Key Points of the New Company Law Revisions
Key Points of the New Company Law Revisions
The new Company Law, effective July 1, 2024, introduces significant amendments across three dimensions. In protecting minority shareholders' rights, it expands shareholders' right to information (allowing inspection of accounting vouchers and extending to wholly-owned subsidiaries), grants minority shareholders a statutory exit right when controlling shareholders abuse their rights, and lowers the shareholder proposal threshold for joint-stock companies to 1%. In protecting creditors' interests, it requires registered capital to be paid in full within a maximum of 5 years, clarifies the allocation of contribution obligations between transferors and transferees in equity transfers involving unpaid capital, and lowers the threshold for accelerated maturity of shareholder contributions. In corporate governance, it allows audit committees to replace supervisory boards to simplify structures, expands the selection scope of legal representatives and improves resignation and change procedures, while increasing the compensation liability of directors, supervisors, and senior executives for failing to call capital contributions, preventing capital withdrawal, and causing damage in the performance of duties. Relevant enterprises are advised to study the new regulations promptly and make adjustments based on their actual circumstances.
On December 29, 2023, the Seventh Session of the Standing Committee of the Fourteenth National People’s Congress reviewed and adopted the revised Company Law of the People’s Republic of China (hereinafter referred to as the “New Company Law”), which took effect on July 1, 2024. The New Company Law contains extensive revisions, attracting widespread attention from many small and medium-sized enterprise clients. This article attempts to briefly analyze the revisions of the New Company Law from three dimensions: protection of minority shareholders’ rights, protection of creditors’ interests, and corporate governance.
I. The New Company Law from the Perspective of Protecting Minority Shareholders’ Rights
(1) Expansion of Shareholders’ Right to Information
Simply put, the revised New Company Law expands shareholders’ right to information. Shareholders not only have the right to inspect accounting books but also original accounting vouchers, and shareholders of a parent company can extend their right to information to wholly-owned subsidiaries.
##########
Directions » Continue the article on the revised Company Law from the point where it stops, picking up right after its last sentence.

Extracted material »
##########
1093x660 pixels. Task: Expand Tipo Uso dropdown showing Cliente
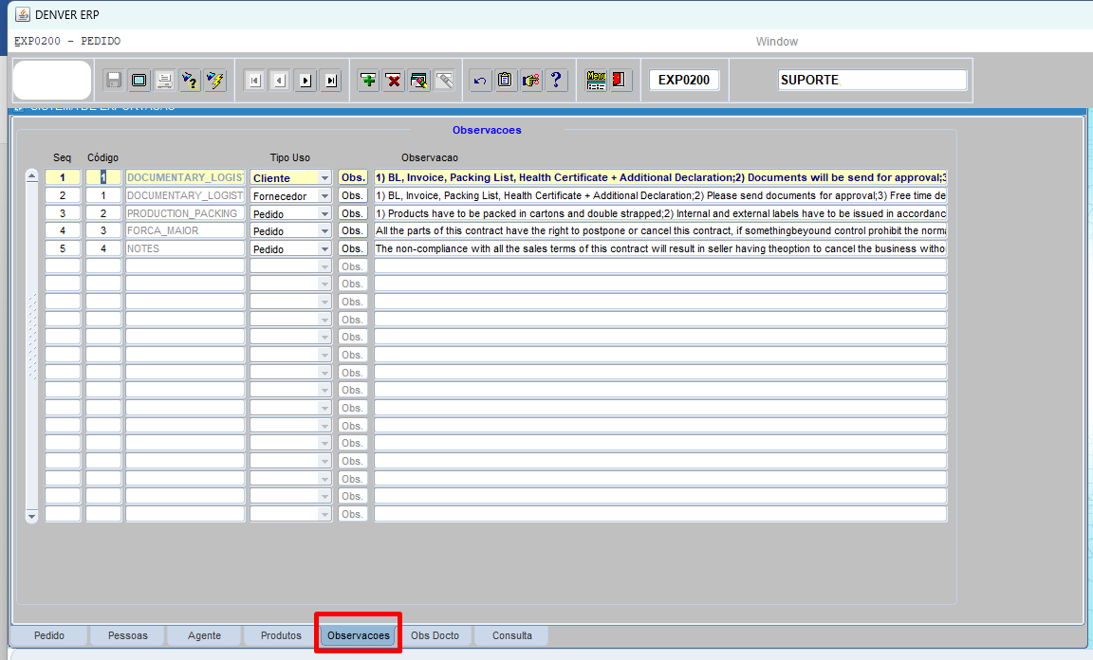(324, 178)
##########
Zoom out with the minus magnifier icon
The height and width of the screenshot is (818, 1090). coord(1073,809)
##########
Result for this task »
According to Article 33 of the Company Law before the revision, shareholders could request to inspect the company’s accounting books, but whether shareholders could inspect accounting vouchers was not specified. From the perspective of the purpose of exercising the right to information, accounting vouchers, as the basis for accounting book entries, are more authentic and better reflect the company’s true financial and operational status. The importance of accounting vouchers is self-evident.
However, in judicial practice, because the pre-revision Company Law and relevant judicial interpretations did not explicitly list accounting vouchers, there were significant differences in judgments across courts at various levels and regions. Some courts rejected shareholders’ claims to inspect accounting vouchers on the grounds of “lack of legal basis.” This situation made it difficult for shareholders, especially minority shareholders, to exercise their decision-making power in major business decisions or to understand the full picture of the company’s operations through inspecting original accounting vouchers when they discovered operational anomalies.
For shareholders who invest not directly but through investment entities in subsidiaries, the pre-revision Company Law also did not provide for parent company shareholders to exercise the right to information in subsidiaries, causing obstacles for parent company shareholders seeking to exercise their right to information in subsidiaries.
The New Company Law fills these legal gaps, clarifying that shareholders may request to inspect the company’s accounting books and accounting vouchers, and when exercising this right, may engage professional accounting firms, law firms, and other intermediary institutions to conduct the inspection, which better enables shareholders to grasp the company’s true and specific financial and operational conditions.
Furthermore, the New Company Law clarifies that parent company shareholders have the right to inspect and copy relevant materials of wholly-owned subsidiaries, including their accounting books and accounting vouchers. Of course, whether parent company shareholders can further extend this right to wholly-owned subsidiaries’ wholly-owned sub-subsidiaries remains to be clarified by new judicial interpretations.
(2) Minority Shareholders’ Exit Right When Controlling Shareholders Abuse Their Rights
In addition to the expanded scope of shareholders’ right to information, the New Company Law also amends the original Article 20 to grant minority shareholders an exit right when controlling shareholders abuse their rights, further protecting minority shareholders’ rights.
According to the pre-revision Company Law, Article 20, Paragraph 2, when a shareholder abuses shareholder rights and causes losses to the company or other shareholders, the consequence was only compensation liability. In practice, shareholders who abuse their rights are usually controlling shareholders. Common situations of abuse of shareholder rights include diverting company profits, refusing to distribute profits, usurping company business opportunities, using controlling shareholder status to provide guarantees or repay debts for themselves or related parties, etc. Faced with such abuses, other minority shareholders could only demand compensation through lengthy litigation, and the burden of proving the amount of damages was a major obstacle to protecting their rights. During this process, the company, as the directly injured party, would often continue to decline due to the controlling shareholder’s abuse of rights, further damaging minority shareholders’ interests.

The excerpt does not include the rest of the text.